**EXERCISE GOAL**
Copy the listing starting at the line that contains "Where should I click to: Expand" and ending at the line that contains "Action: 873,267", swapping "Instruction" for "Command" and leaving everything else unchanged.
|---|
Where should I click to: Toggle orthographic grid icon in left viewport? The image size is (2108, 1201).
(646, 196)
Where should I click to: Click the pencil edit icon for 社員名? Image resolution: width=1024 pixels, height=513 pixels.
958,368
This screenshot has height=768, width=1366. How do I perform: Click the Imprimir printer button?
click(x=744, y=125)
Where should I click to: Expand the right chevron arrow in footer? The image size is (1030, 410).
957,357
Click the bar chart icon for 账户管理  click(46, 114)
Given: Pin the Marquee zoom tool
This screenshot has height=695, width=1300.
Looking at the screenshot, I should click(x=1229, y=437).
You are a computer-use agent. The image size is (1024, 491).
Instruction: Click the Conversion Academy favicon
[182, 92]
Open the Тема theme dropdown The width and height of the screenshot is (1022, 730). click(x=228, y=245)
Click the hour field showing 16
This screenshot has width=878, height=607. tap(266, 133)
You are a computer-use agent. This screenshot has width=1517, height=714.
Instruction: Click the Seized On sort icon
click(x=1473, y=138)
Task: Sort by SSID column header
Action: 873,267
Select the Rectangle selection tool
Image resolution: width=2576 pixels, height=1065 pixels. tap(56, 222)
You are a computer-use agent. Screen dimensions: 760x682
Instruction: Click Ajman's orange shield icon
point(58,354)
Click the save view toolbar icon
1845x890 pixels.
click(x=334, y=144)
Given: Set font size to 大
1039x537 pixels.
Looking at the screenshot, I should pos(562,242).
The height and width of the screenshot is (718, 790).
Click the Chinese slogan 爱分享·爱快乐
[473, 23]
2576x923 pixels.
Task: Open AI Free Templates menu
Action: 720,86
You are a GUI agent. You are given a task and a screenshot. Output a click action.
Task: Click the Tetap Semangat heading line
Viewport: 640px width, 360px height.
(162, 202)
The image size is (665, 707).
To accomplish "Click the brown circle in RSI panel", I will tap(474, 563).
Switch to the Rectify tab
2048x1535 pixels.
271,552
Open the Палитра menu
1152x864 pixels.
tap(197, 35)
|---|
**FINAL ANSWER**
Where should I click to: Expand the right chevron arrow in footer? The image size is (1030, 410).
957,357
Click the bar chart icon for 账户管理  click(46, 114)
Given: Pin the Marquee zoom tool
This screenshot has height=695, width=1300.
Looking at the screenshot, I should click(x=1229, y=437).
You are a computer-use agent. The image size is (1024, 491).
Command: Click the Conversion Academy favicon
[182, 92]
Open the Тема theme dropdown The width and height of the screenshot is (1022, 730). click(x=228, y=245)
Click the hour field showing 16
This screenshot has width=878, height=607. tap(266, 133)
You are a computer-use agent. This screenshot has width=1517, height=714.
Command: Click the Seized On sort icon
click(x=1473, y=138)
Task: Sort by SSID column header
Action: 873,267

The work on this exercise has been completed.